>> START

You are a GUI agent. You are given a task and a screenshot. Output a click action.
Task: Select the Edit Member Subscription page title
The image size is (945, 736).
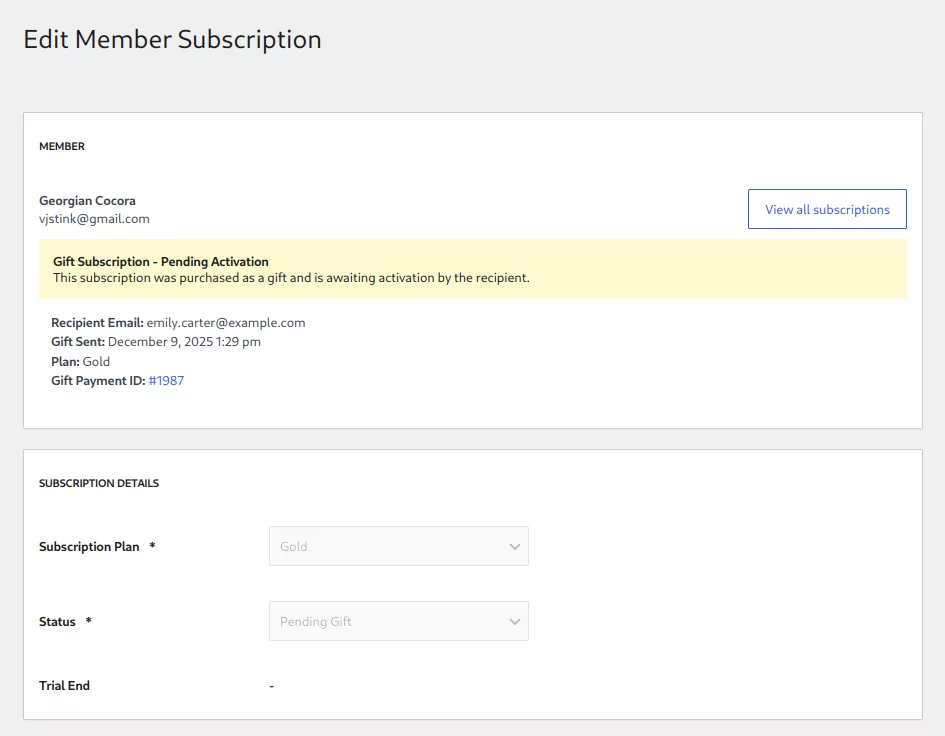[x=172, y=40]
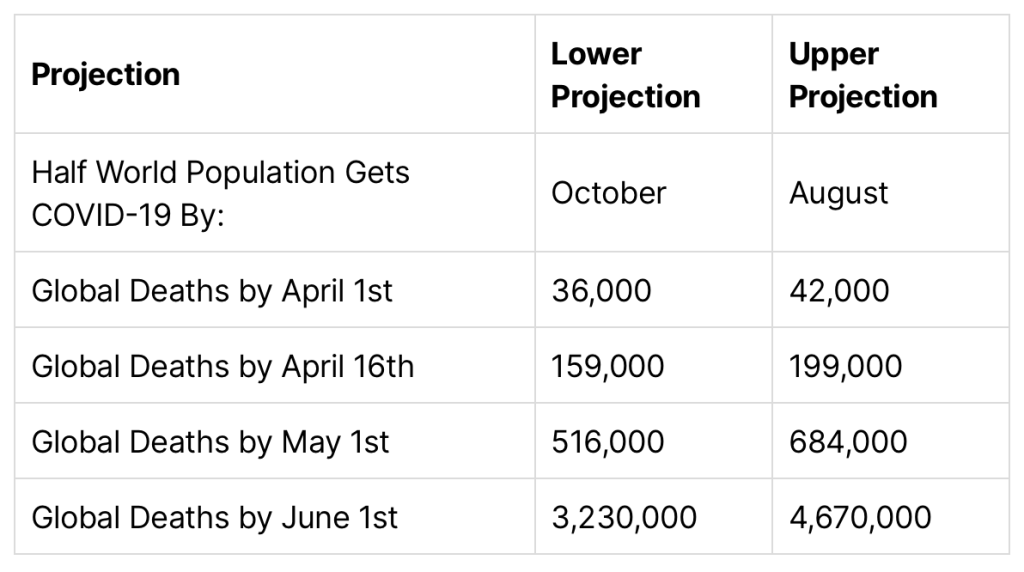This screenshot has width=1024, height=572.
Task: Select Global Deaths by April 1st label
Action: click(212, 290)
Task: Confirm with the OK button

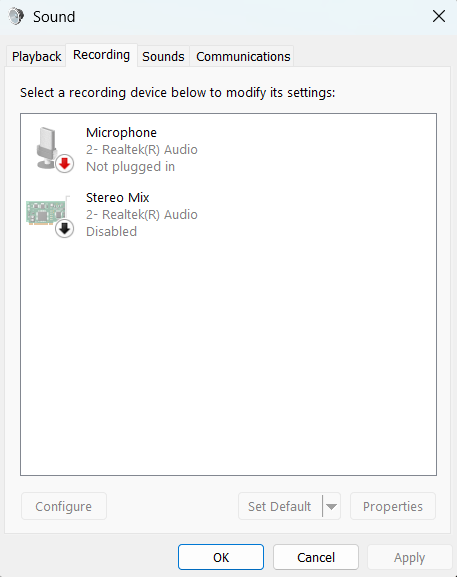Action: click(221, 557)
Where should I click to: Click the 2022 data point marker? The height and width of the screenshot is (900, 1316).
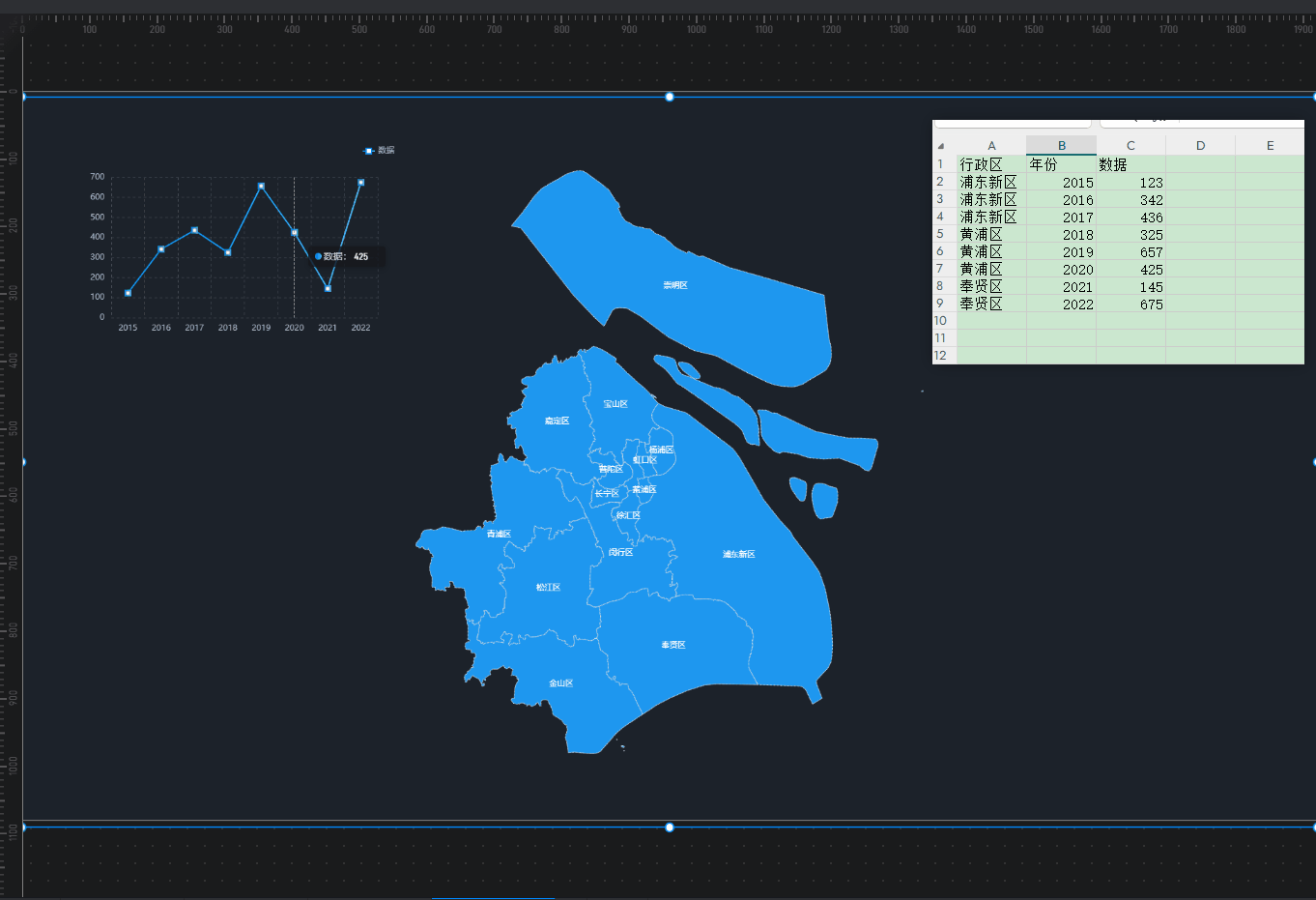pyautogui.click(x=361, y=182)
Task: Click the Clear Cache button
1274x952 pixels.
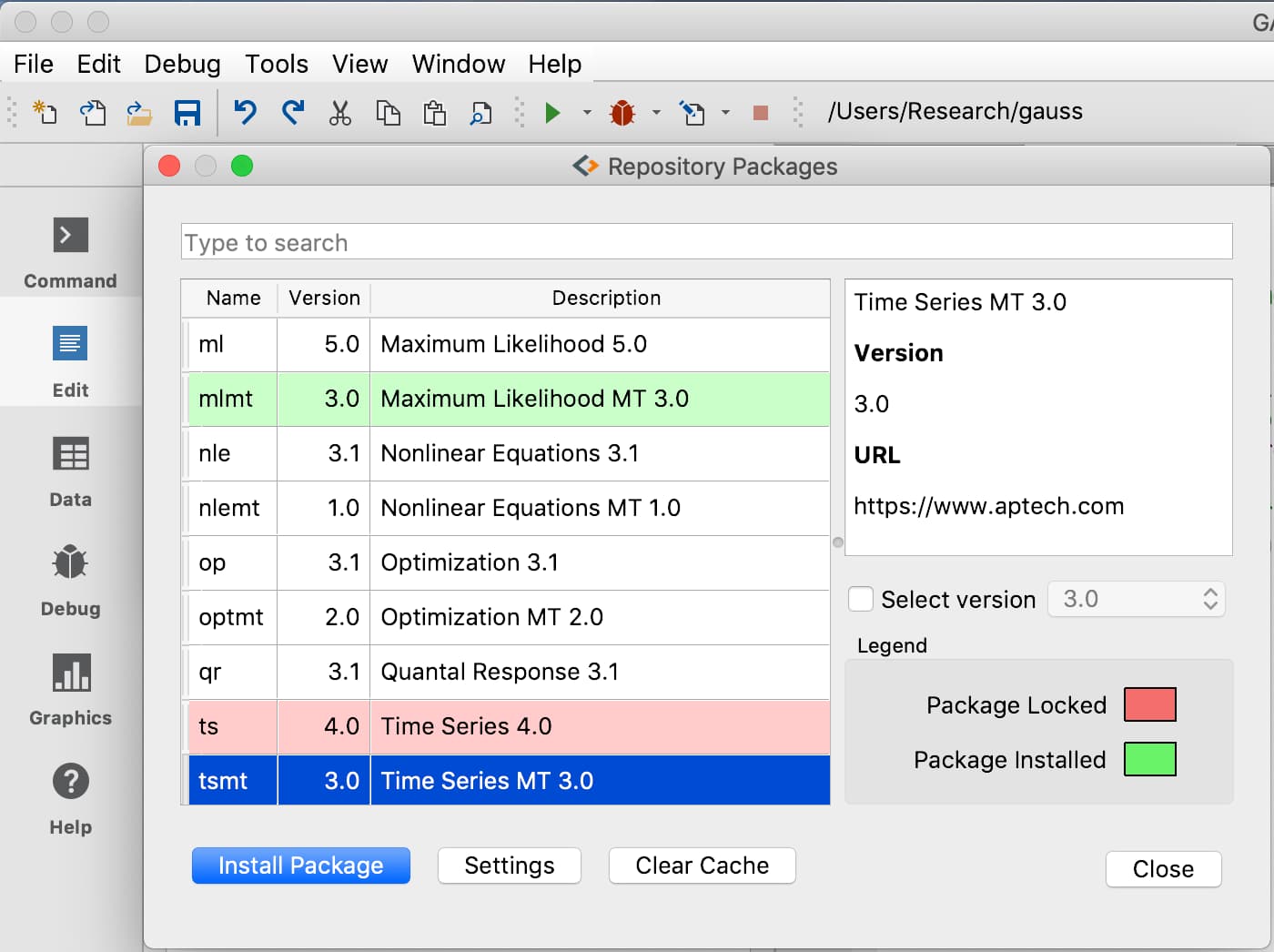Action: click(702, 866)
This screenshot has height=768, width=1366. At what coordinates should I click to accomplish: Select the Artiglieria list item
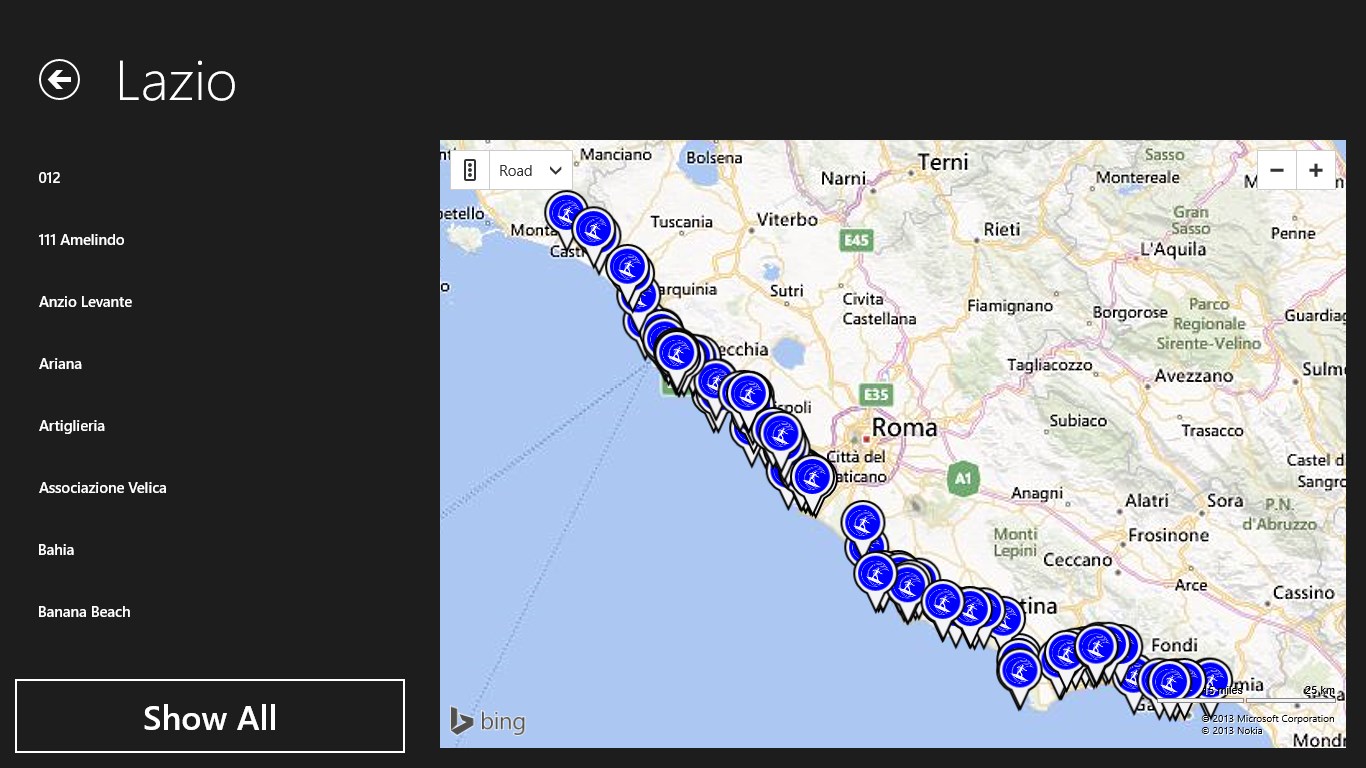(x=72, y=426)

>> END

Exercise goal >>
Convert all the data above into a JSON list of strings, one string per line, with blank lines skipped and the pictures left out.

Answer to the task >>
[
  "You are a GUI agent. You are given a task and a screenshot. Output a click action.",
  "Task: Select the Edit Member Subscription page title",
  "The image size is (945, 736).",
  "[x=172, y=40]",
  "This screenshot has width=1024, height=572.",
  "Task: Select Global Deaths by April 1st label",
  "Action: click(212, 290)",
  "Task: Confirm with the OK button",
  "Action: click(221, 557)",
  "Where should I click to: Click the 2022 data point marker? The height and width of the screenshot is (900, 1316).",
  "pyautogui.click(x=361, y=182)",
  "Task: Click the Clear Cache button",
  "1274x952 pixels.",
  "Action: click(702, 866)",
  "This screenshot has height=768, width=1366. At what coordinates should I click to accomplish: Select the Artiglieria list item",
  "(x=72, y=426)"
]